M.C. María del Refugio Manjarrez Montero
Vicepresidente del Colegio de Economistas del Estado de Sinaloa.
México atraviesa una coyuntura fiscal compleja que ha reavivado el debate sobre la sostenibilidad de sus finanzas públicas y la urgencia de una reforma tributaria integral. Según el más reciente informe de México Evalúa, el país cerró 2024 con el déficit público más alto desde 1989, producto de la creciente brecha entre ingresos y gasto del gobierno. Esta situación coloca a la economía en una ruta riesgosa que, de no corregirse, podría comprometer la calificación crediticia soberana y el margen de maniobra de la política económica.
El diagnóstico revela un problema estructural: mientras el gasto público ha crecido presionado por pensiones, costo financiero de la deuda y transferencias a empresas estatales como Pemex y CFE, los ingresos no han tenido la misma dinámica. La recaudación se mantiene anclada en niveles bajos respecto al PIB, a pesar de los esfuerzos de fiscalización de la autoridad tributaria. La renta petrolera, históricamente un sostén fiscal, ha caído en picada; en 2008 representaba el 71% de los ingresos captados por la federación, y en 2024 apenas llegó al 21%. Esto ha dejado un vacío que no se ha compensado con mayor tributación no petrolera.
Un elemento crítico es la persistente informalidad laboral, que ronda el 55% de la población ocupada. Esta condición erosiona la base tributaria, reduce la productividad y limita el potencial de crecimiento económico. El informe destaca que, en promedio, una empresa formal genera 39% más valor agregado que una informal con los mismos recursos de capital y trabajo. De ahí que reducir la informalidad sea no solo una tarea social, sino también fiscal y productiva.
La composición del gasto también genera preocupación. De 2007 a 2024, se redujo la proporción destinada a inversión física, educación, salud y ciencia, mientras que aumentaron los recursos para pensiones y costo financiero. Este reacomodo debilita la capacidad del gasto público para impulsar crecimiento de largo plazo y, en cambio, refuerza compromisos rígidos difíciles de revertir.
En paralelo, la percepción de riesgo-país se ha deteriorado. Los bonos soberanos mexicanos pagan hoy un diferencial de tasa de interés superior al de Chile y Perú, y similar al de Colombia, nación sin grado de inversión. Además, las calificadoras mantienen a México a uno o dos escalones de perder su grado de inversión, lo que implicaría un encarecimiento inmediato del financiamiento.

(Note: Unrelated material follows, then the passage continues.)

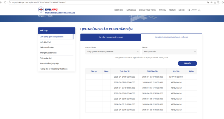The width and height of the screenshot is (224, 119).
Task: Go to Điểm thu tiền điện link
Action: point(47,47)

Ante este panorama, el consenso entre especialistas apunta hacia una reforma fiscal progresiva y amplia, que fortalezca la recaudación primaria, reduzca la evasión y amplíe la base tributaria. Esto incluye un replanteamiento del IVA —donde México recauda menos que Honduras—, un mayor cobro del impuesto predial —equivalente a apenas una quinta parte del promedio de la OCDE—, y una política más equitativa de ISR, tanto para personas físicas de altos ingresos como para grandes corporaciones.

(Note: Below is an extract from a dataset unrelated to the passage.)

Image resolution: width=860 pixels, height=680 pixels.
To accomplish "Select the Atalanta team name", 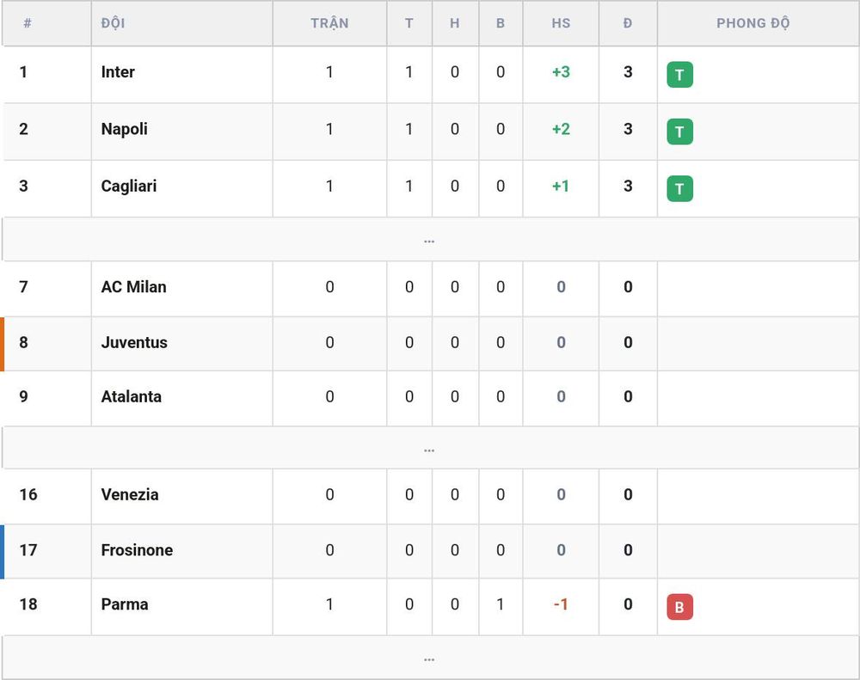I will pos(132,396).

La discusión no es solo técnica, sino también política. Las encuestas muestran que la ciudadanía está dispuesta a aceptar nuevos impuestos si estos se destinan a castigar la evasión de grandes empresas o a financiar servicios públicos, pero rechaza medidas como gravar alimentos o medicinas. El reto para la administración federal será construir legitimidad y consensos en torno a una reforma que equilibre crecimiento económico, equidad social y sostenibilidad fiscal.
En síntesis, México se encuentra ante una encrucijada: continuar con déficits crecientes que minan la estabilidad macroeconómica, o emprender una reforma estructural que modernice su sistema fiscal y garantice un desarrollo más inclusivo. La ventana de oportunidad está abierta, pero el tiempo juega en contra.